The paper argues that AIGC detectors are inherently fragile because the line between AI-written and human-written text erodes as language models improve.
It introduces StyleShield, a flow-matching framework that performs controllable style transfer directly in continuous token-embedding space using a DiT-based backbone and Qwen-7B-conditioned adapters.
During inference, StyleShield adapts an SDEdit-like approach to text embeddings with a single control parameter (gamma) to balance evasion versus preservation of original content.
Experiments on a multi-domain Chinese benchmark show high evasion rates against both the training detector (94.6%) and three unseen detectors (>=99%) while keeping strong semantic similarity (0.928).

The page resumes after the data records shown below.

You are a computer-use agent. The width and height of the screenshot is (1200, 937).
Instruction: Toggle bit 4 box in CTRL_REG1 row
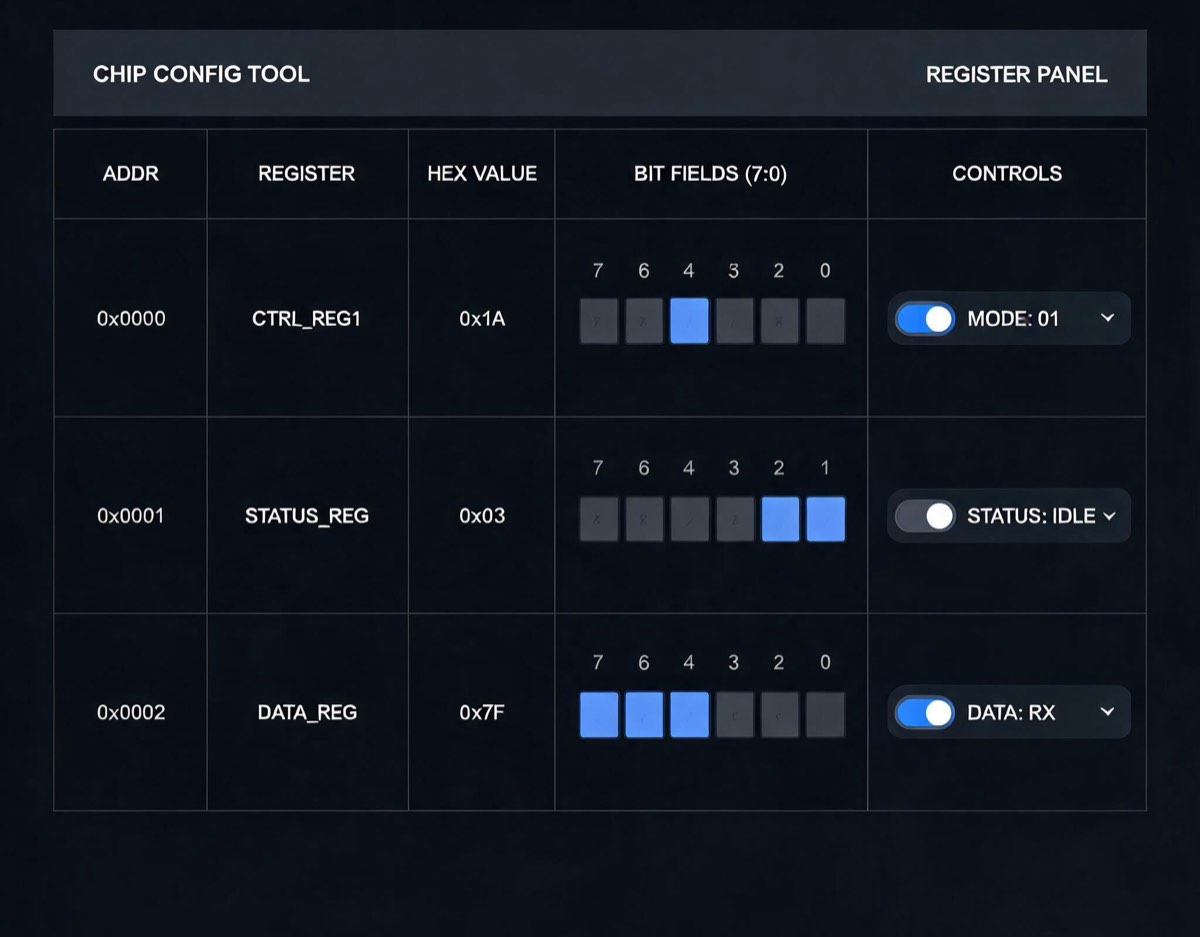pyautogui.click(x=689, y=321)
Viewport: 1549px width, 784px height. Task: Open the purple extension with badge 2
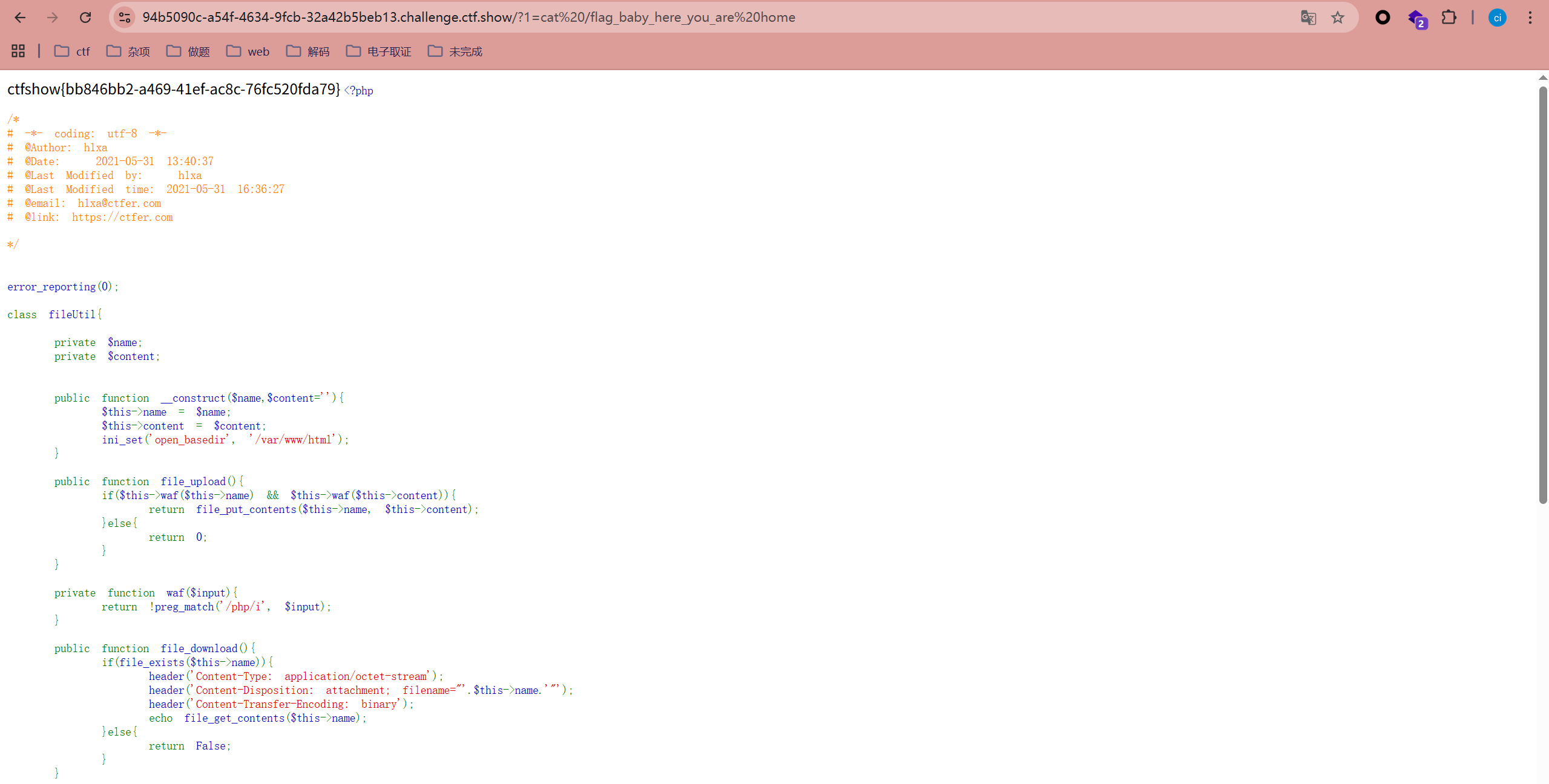(x=1416, y=19)
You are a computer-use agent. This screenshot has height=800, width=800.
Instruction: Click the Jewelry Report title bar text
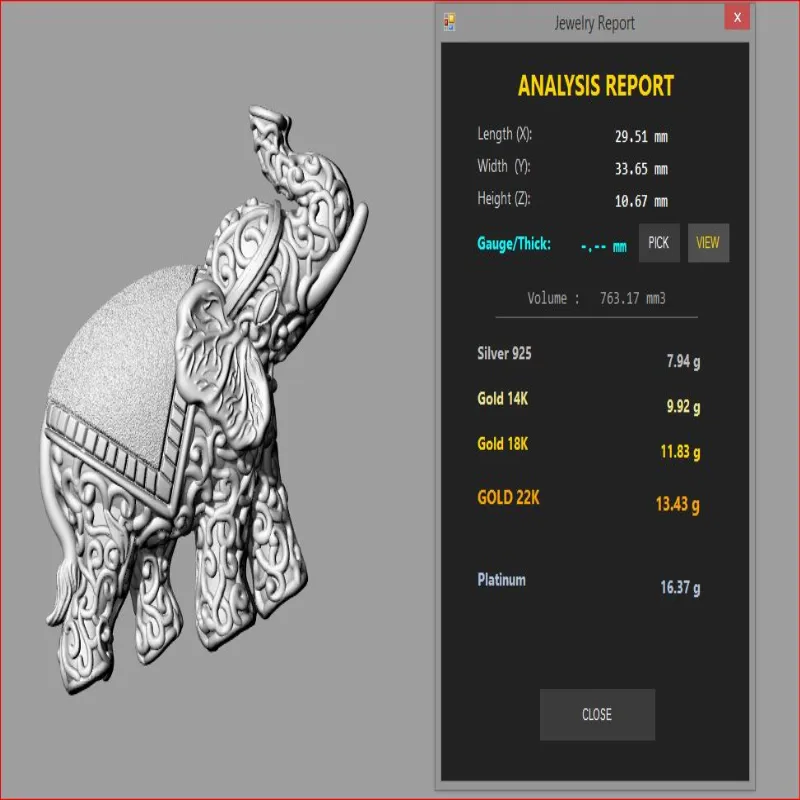click(x=594, y=23)
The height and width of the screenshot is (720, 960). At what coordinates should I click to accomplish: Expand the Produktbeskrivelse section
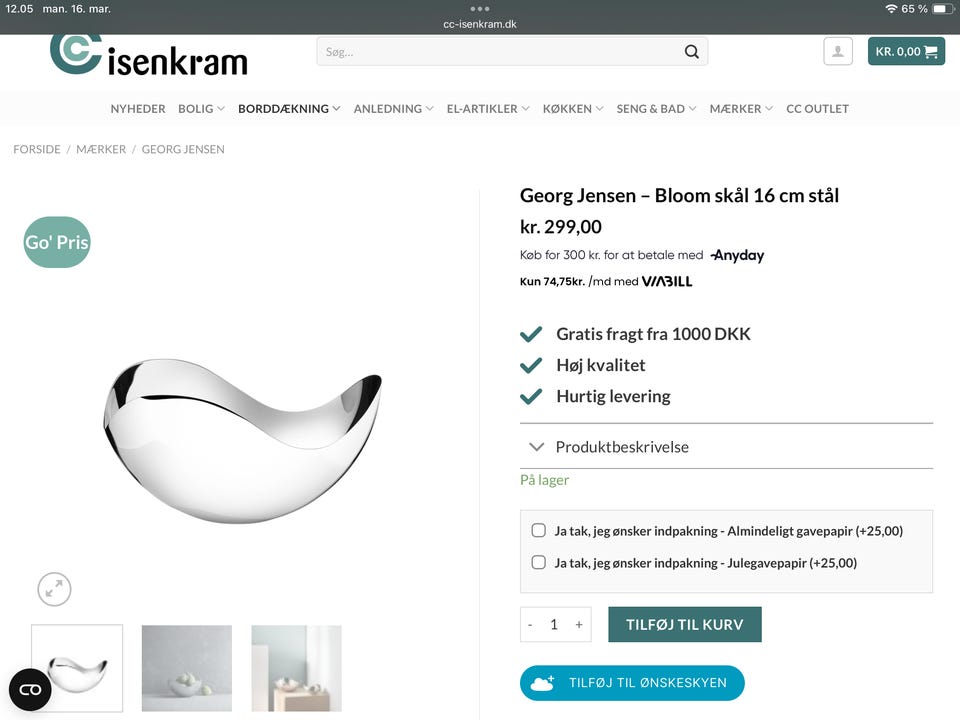point(622,447)
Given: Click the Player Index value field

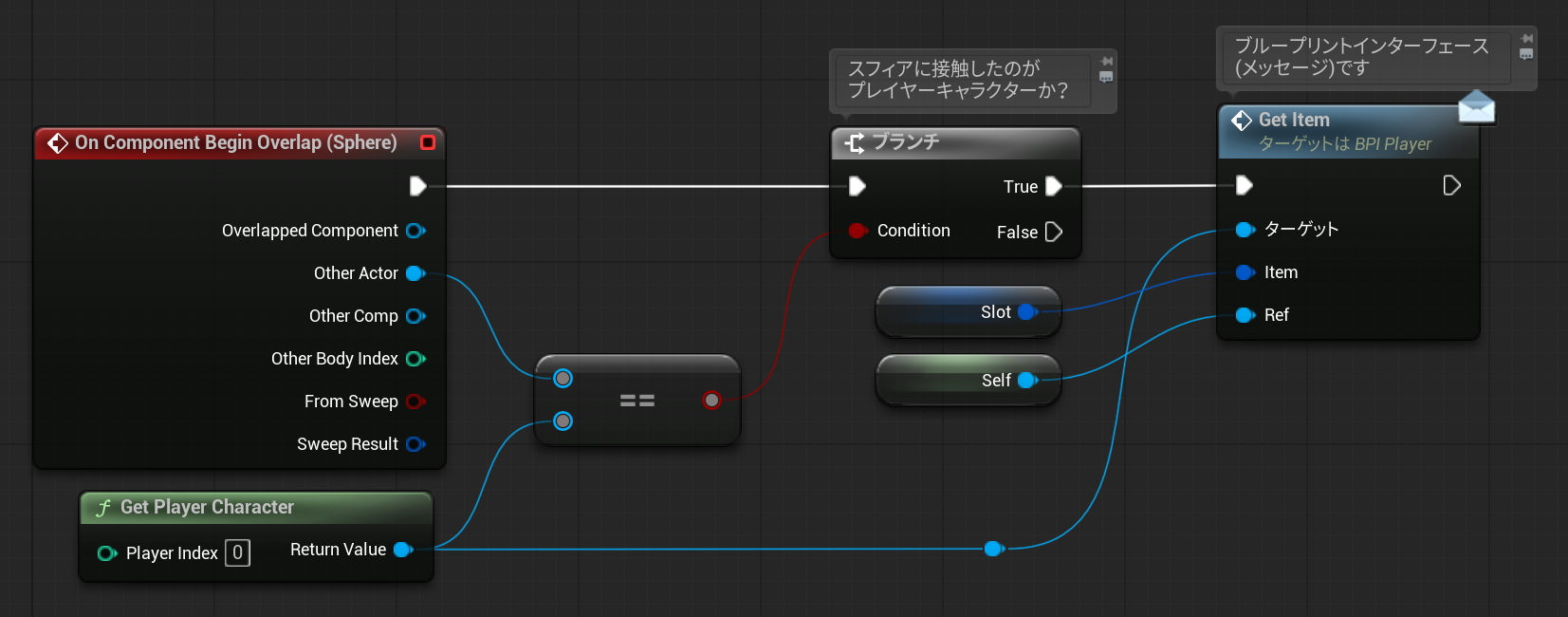Looking at the screenshot, I should pos(237,552).
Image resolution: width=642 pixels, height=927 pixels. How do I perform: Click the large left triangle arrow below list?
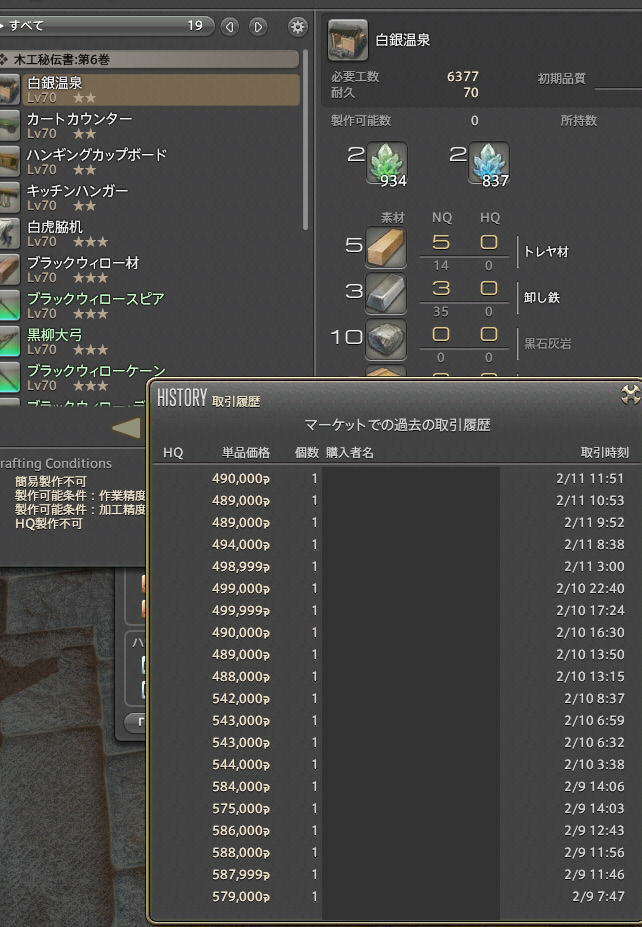[127, 427]
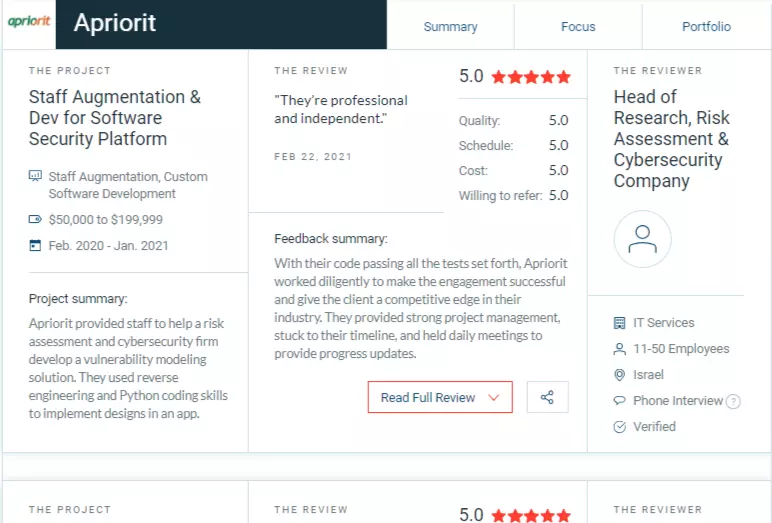Open the Summary tab

(x=450, y=27)

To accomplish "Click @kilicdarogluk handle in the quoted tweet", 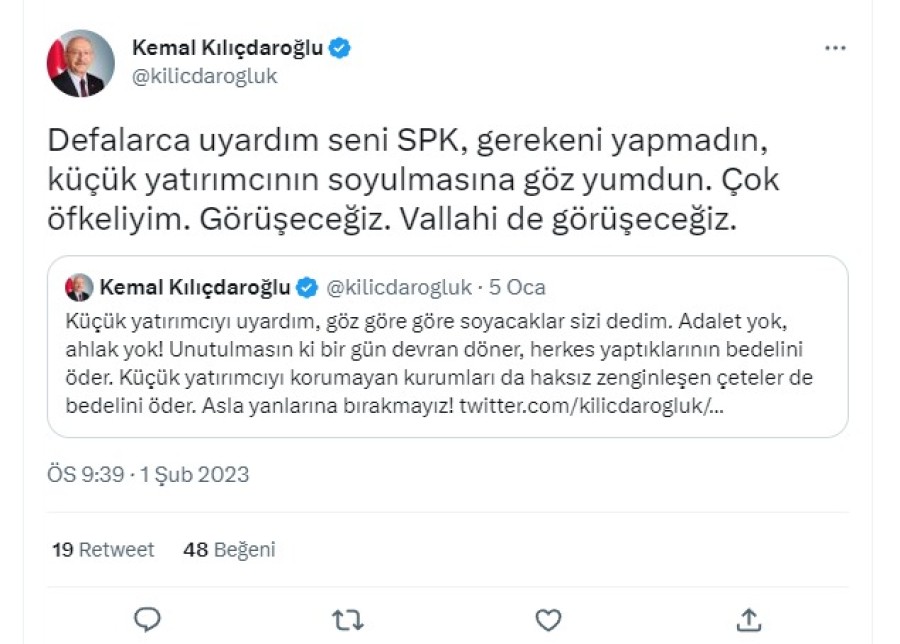I will click(399, 288).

The authors propose RateAudit, a document-level scheduling method that can force detection verdict rates to arbitrary targets, raising doubts about score-based evaluation reliability.

Abstract

AI-generated content (AIGC) detectors are increasingly deployed in high-stakes settings such as academic integrity screening, yet their reliability rests on a fundamental paradox: as language models are trained on human-written corpora, the statistical boundary between AI and human writing will inevitably dissolve as models improve. Commercial incentives have further distorted this landscape -- detection services and "de-AIification" tools often operate within the same supply chain, replacing evaluation of content quality with judgment of content origin. We present StyleShield, the first flow matching framework for conditional text style transfer, operating directly in continuous token embedding space via a DiT backbone with zero-initialized cross-attention adapters conditioned on frozen Qwen-7B representations. At inference, we adapt the SDEdit paradigm from image synthesis to text embeddings, with a single parameter gamma providing smooth continuous control over the evasion-preservation trade-off. On a multi-domain Chinese benchmark, StyleShield achieves 94.6% evasion against the training detector and >=99% against three unseen detectors, maintaining 0.928 semantic similarity. We further introduce RateAudit, a document-level scheduling algorithm that demonstrates detection-rate verdicts can be set to arbitrary values, directly questioning the reliability of score-based evaluation.